In reference to the discussion about citations, we're recently added a 'Wikipedia citation' link to Open Library. For example:
http://openlibrary.org/books/OL17963918M/An_inland_voyage
At the bottom of the page on the right is this:
Download catalog record: RDF / JSON | Wikipedia citation
The Wikipedia citation link will give you a citation template to copy and paste to Wikipedia. We would welcome any comments about this citation template.
We would like to have a list on the page, "what cites this book" for citations in Wikipedia and elsewhere on the web.
Why would anyone cite this particular edition? It's not the first ed., which is, I think, http://openlibrary.org/books/OL23411638M/inland_voyage.
it's not even the first american edition. It's not a standard scholarly edition. It's not an earlier collected edition. It's not an edition which is currently in print. What's more, it's a defective record, because the date on the displayed cover does not match the date of the edition on the catalog record--which is the date on the title page of the actual copy scanned, which does not have the original cover. The cover was selected by an automatic algorithm, which got it wrong.
If we're going to standardize citations, we should standardize a correct record to an appropriate version, not any version that happens along. Of course, that's considerably harder. But I dod not see the point of setting up an elaborate system based on bad data. .
On Wed, Jul 21, 2010 at 3:44 PM, Edward Betts edward@archive.org wrote:
On 22 Jul 2010, at 00:30, David Goodman wrote:
Why would anyone cite this particular edition?
Either because it's the copy they have in their hand, or because they're talking about the material/cultural conditions surrounding it. (Significant differences from other editions, things special about who/when/why/how it was published, knowledge that a copy of this edition was used by a particular person at a particular time.)
It's not the first ed., which is, I think, http://openlibrary.org/books/OL23411638M/inland_voyage.
it's not even the first american edition. It's not a standard scholarly edition. It's not an earlier collected edition. It's not an edition which is currently in print. What's more, it's a defective record, because the date on the displayed cover does not match the date of the edition on the catalog record--which is the date on the title page of the actual copy scanned, which does not have the original cover. The cover was selected by an automatic algorithm, which got it wrong.
Funny, the cover that I'm looking at matches the title page internet archive edition: http://www.archive.org/stream/inlandvoyage01stev#page/n13/mode/2up
And all the dates I'm seeing (title page, 'published' data, catalog dates) say 1878.
If we're going to standardize citations, we should standardize a correct record to an appropriate version, not any version that happens along. Of course, that's considerably harder.
Mostly it's hard to know what "appropriate" means. To know whether two things are the same or different, we need to know the purpose/intended use.

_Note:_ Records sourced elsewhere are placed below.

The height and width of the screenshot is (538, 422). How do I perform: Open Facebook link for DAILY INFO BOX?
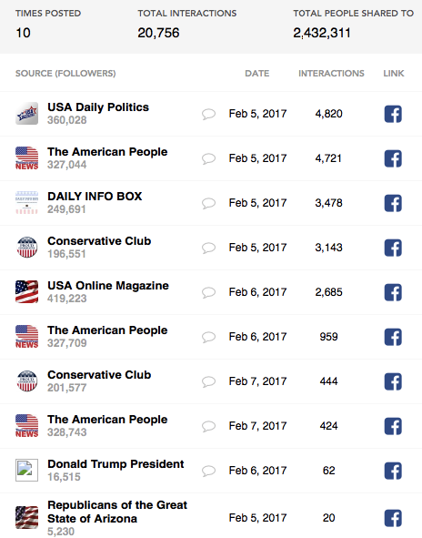[x=393, y=203]
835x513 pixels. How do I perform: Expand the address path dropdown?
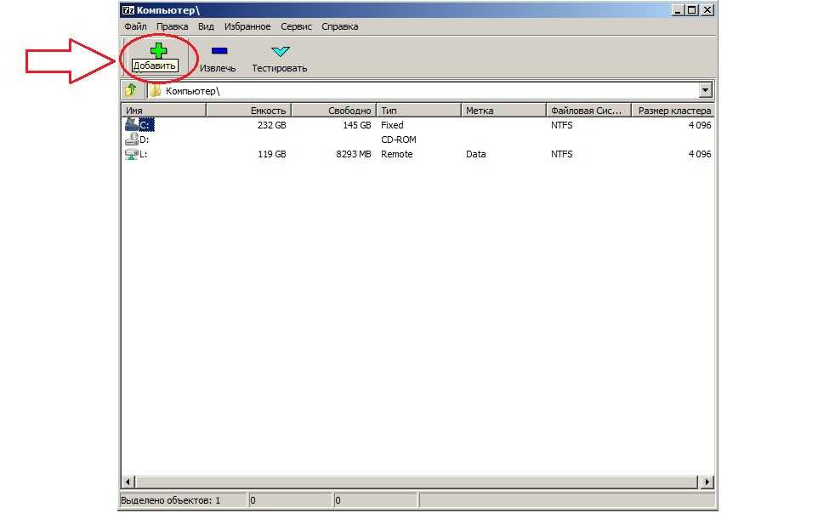click(x=705, y=90)
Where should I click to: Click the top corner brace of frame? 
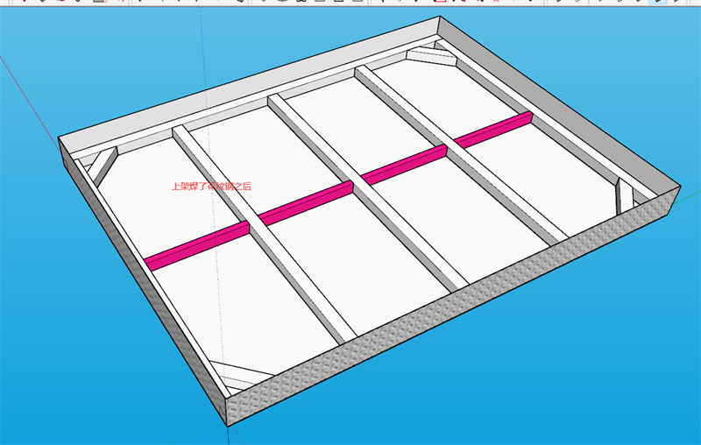[x=430, y=57]
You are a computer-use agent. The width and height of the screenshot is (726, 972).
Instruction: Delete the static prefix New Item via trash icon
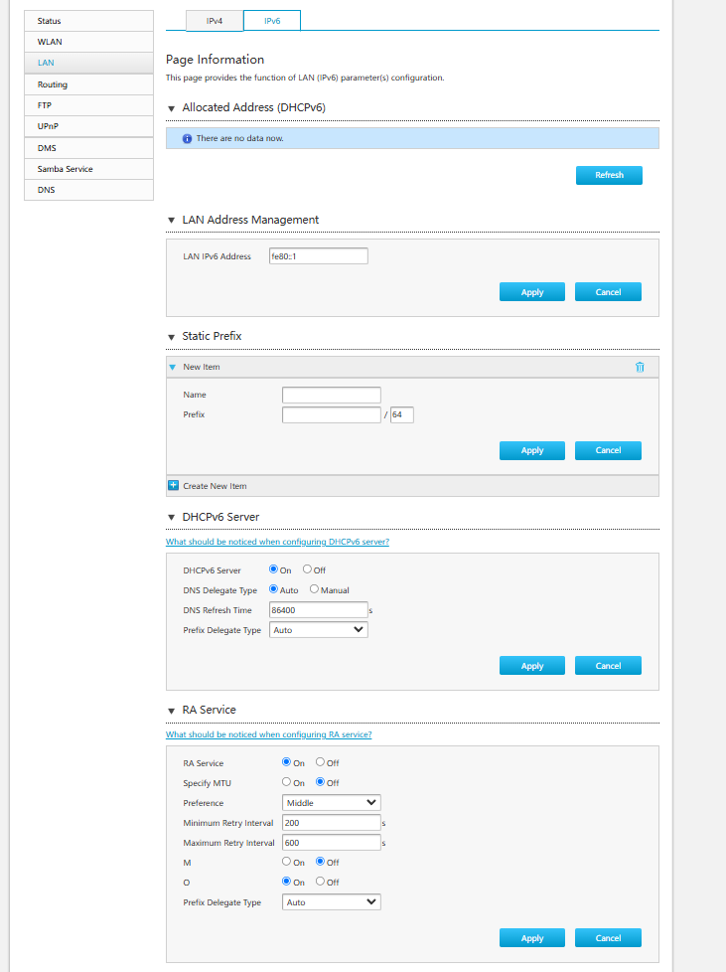(x=640, y=367)
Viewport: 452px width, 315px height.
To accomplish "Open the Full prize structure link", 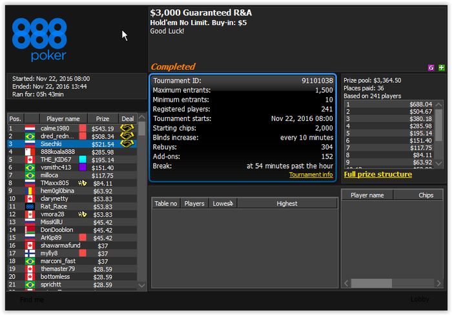I will point(378,175).
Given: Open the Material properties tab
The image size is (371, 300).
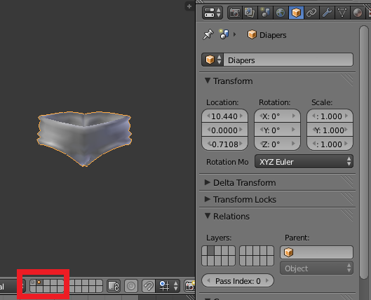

But I dod not see the point of setting up an elaborate system based on bad data. .
-Jodi
On Wed, Jul 21, 2010 at 3:44 PM, Edward Betts edward@archive.org wrote:
-- David Goodman, Ph.D, M.L.S. http://en.wikipedia.org/wiki/User_talk:DGG
Wiki-research-l mailing list Wiki-research-l@lists.wikimedia.org https://lists.wikimedia.org/mailman/listinfo/wiki-research-l
yes, for this one the cover does match,.--I'll have to go back and find the unmatched one Iwas thinking of.